City to replace a portion of sewer lines that will ease downtown flow
Published 12:07 am Wednesday, April 30, 2025
By Elisabeth Strillacci
KANNAPOLIS — The city council Monday night addressed project approval and funding for the less than pretty but so essential work on the Downtown Sewer Outfall Rehabilitation project.
The contract was awarded to the low bidder, Carolina Siteworks, Inc. for $3,723,313, but nearly half of that will come from previous unspent bond funds.
The project, according to staff reports, is “required to create gravity sewer conveyance capacity for Block 5, Block 6, Plant 4 site, the old Post Office site, residential project at Vance and W D Street and further redevelopment of areas in the downtown area.”
Carolina Siteworks will take on the replacement and/or rehabilitation of 4,929 linear feet, or nearly one mile of 18-inch pipe and just over 200 feet of 24-inch pipe. Both are significant improvements over the current piping which ranges in width from six to 24 inches and is about 72 years old.

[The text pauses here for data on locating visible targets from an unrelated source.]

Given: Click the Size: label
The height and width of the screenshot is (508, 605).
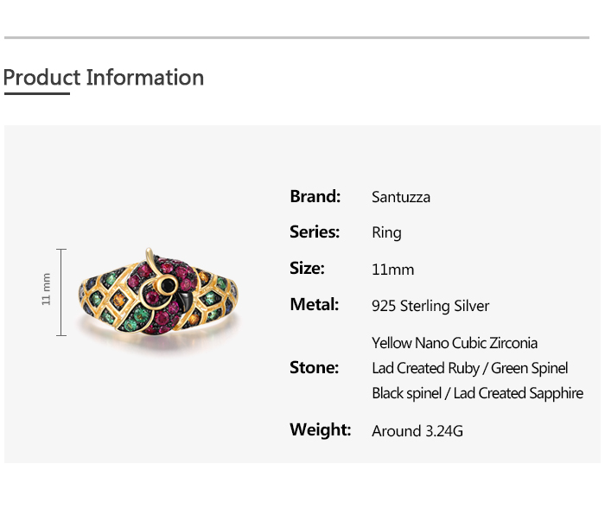Looking at the screenshot, I should pos(307,268).
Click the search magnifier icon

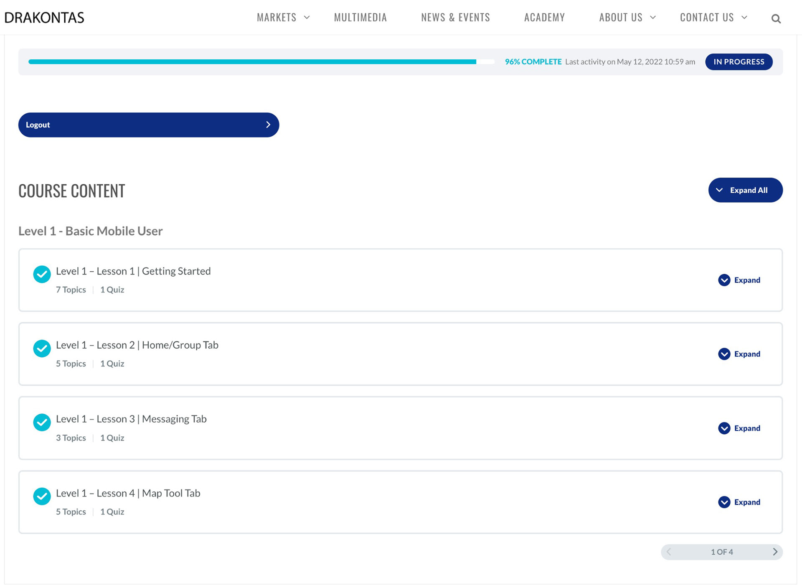tap(776, 18)
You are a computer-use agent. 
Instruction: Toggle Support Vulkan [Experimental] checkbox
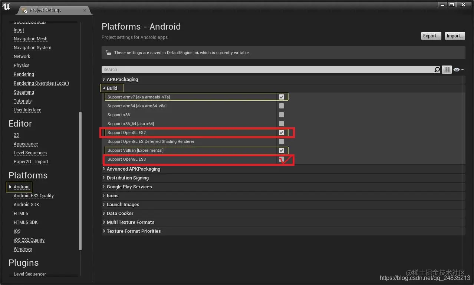(x=282, y=150)
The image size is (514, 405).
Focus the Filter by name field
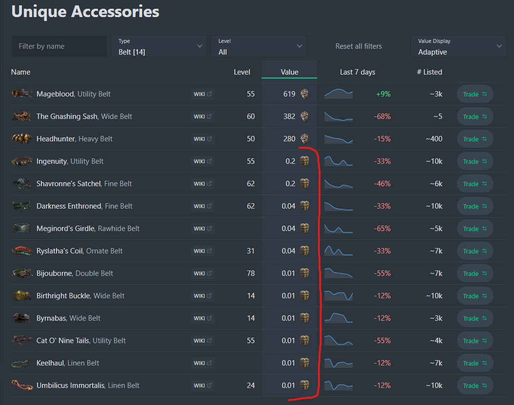tap(59, 46)
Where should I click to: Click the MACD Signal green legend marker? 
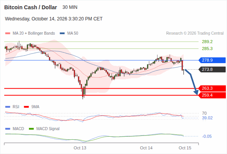tap(31, 129)
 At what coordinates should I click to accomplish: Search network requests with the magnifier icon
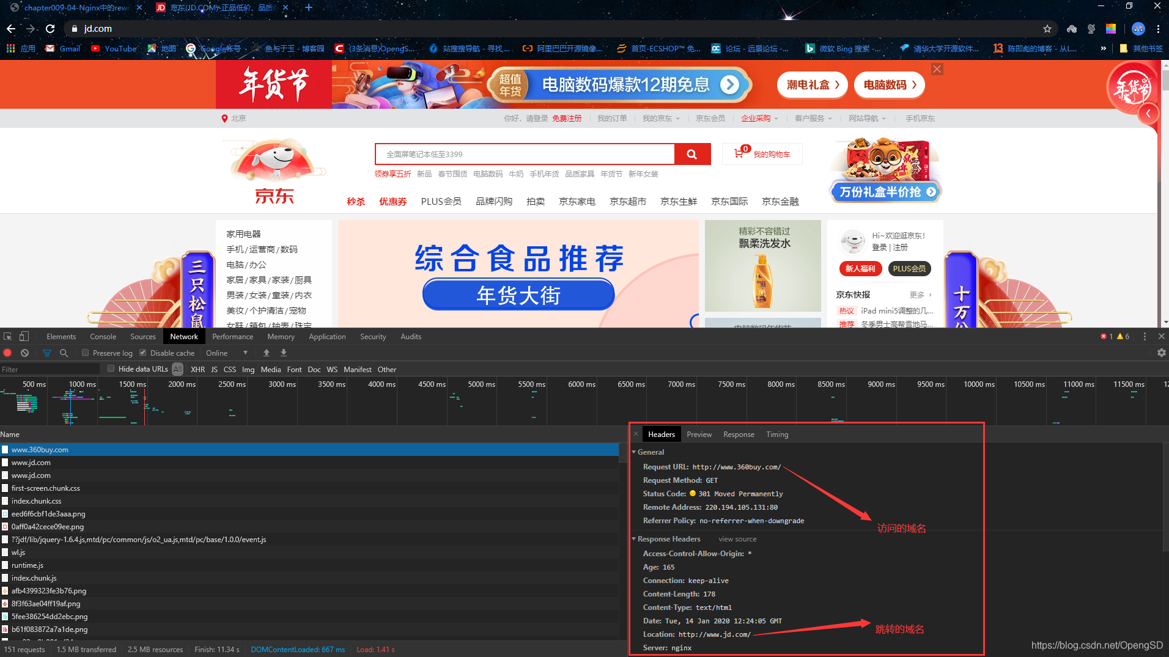[64, 353]
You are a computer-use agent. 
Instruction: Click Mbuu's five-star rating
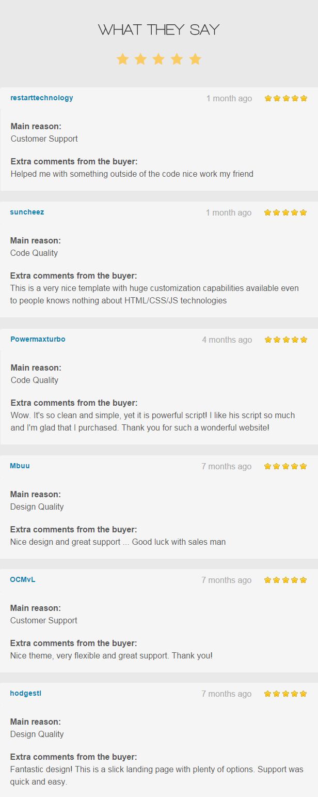285,466
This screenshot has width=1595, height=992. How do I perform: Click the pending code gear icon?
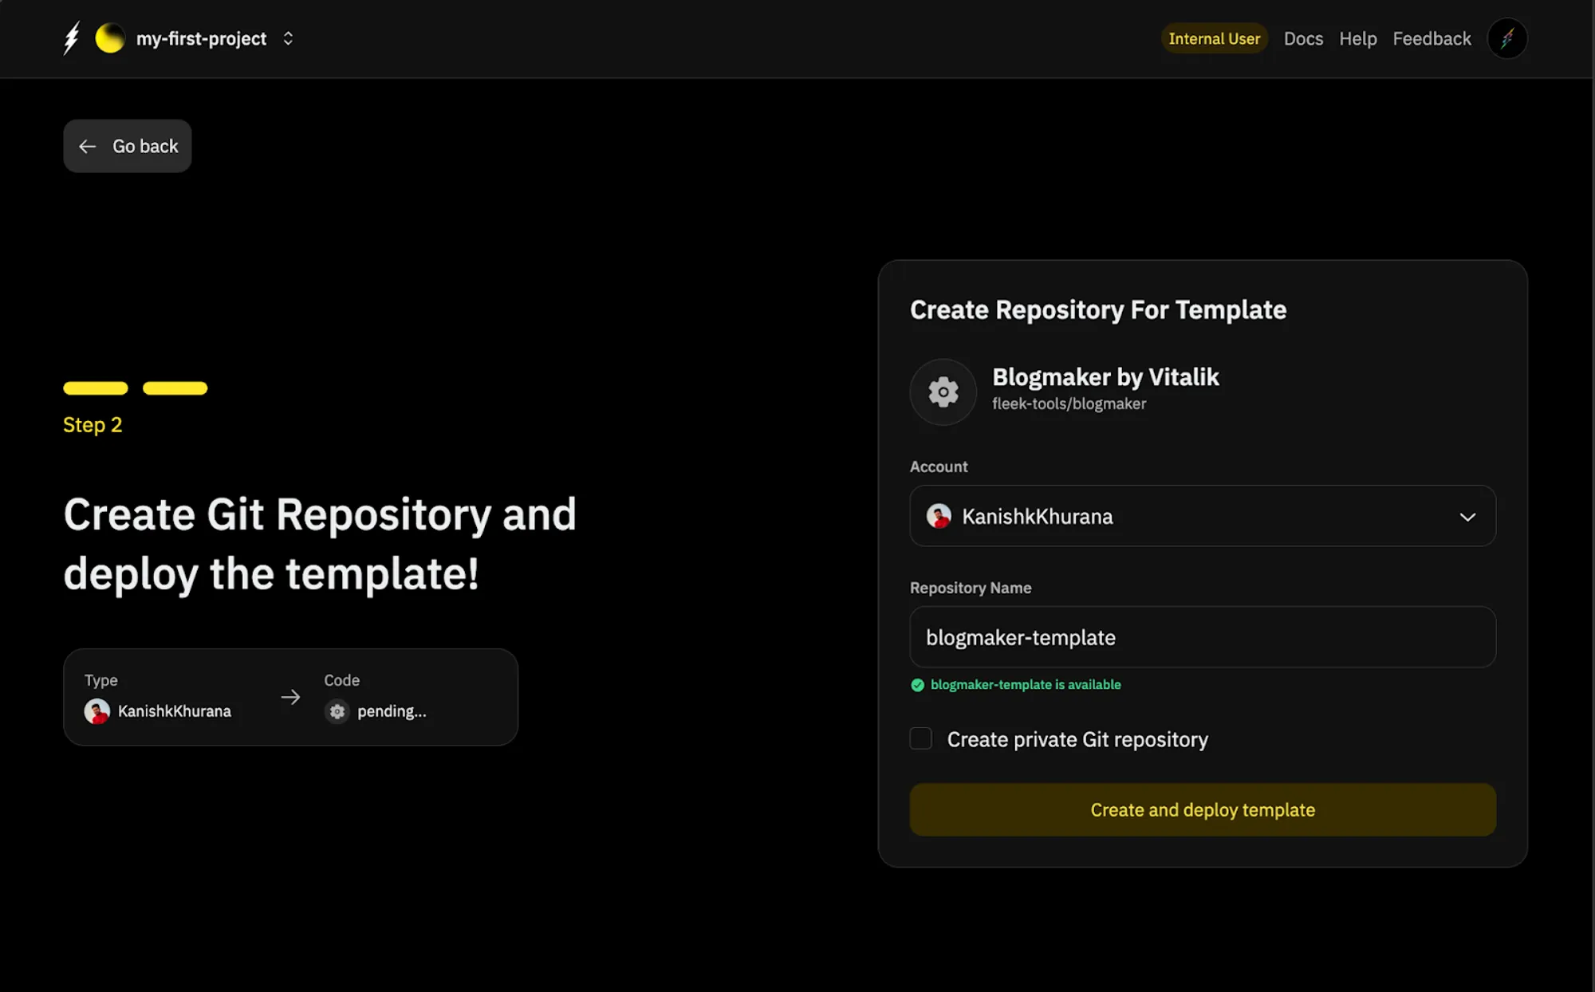337,711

Because of its age and its initial narrow width, that has been further narrowed and damaged by age and use, the current piping allows significant rainwater to seep in and is at capacity. The new pipe will eliminate essentially all inflow of rainwater.
All of the new pipe along the near one-mile stretch will now be one size, 18 inches, instead of a mixed bag of sizes, and that width is enough to support not only the growth that has already happened in downtown’s core, but the anticipated growth around it.
The final discharge of the downtown sewer lines are also to be moved. Currently they are attached to the city’s 2-inch gravity outfall, but this project will move them to the WSACC Interceptor, giving relief to the city’s outfall which is nearing capacity.
“This project was identified in the 2018 Water and Sewer Fund CIP Update as one of the top priorities for the Utility System,” said the report, and seven years later it is being taken care of.
The budget amendment that was adopted to provide the funds for this project require a transfer from the fund balance, and into the Capital Projects Fund, $1,639,254. The approximate $1.4 million balance will come from unused bond monies.
As noted in the report, prepared for the council by Finance Director Brian Roberts and Director of Water Resources Alex Anderson, “failure to approve this project will prohibit additional development requiring sewer capacity within portions of the downtown area.”
Council members agreed unanimously that given the work and effort put in to Downtown Kannapolis Inc. and the pride in the development for the community, addressing issues with the sewer lines is a priority.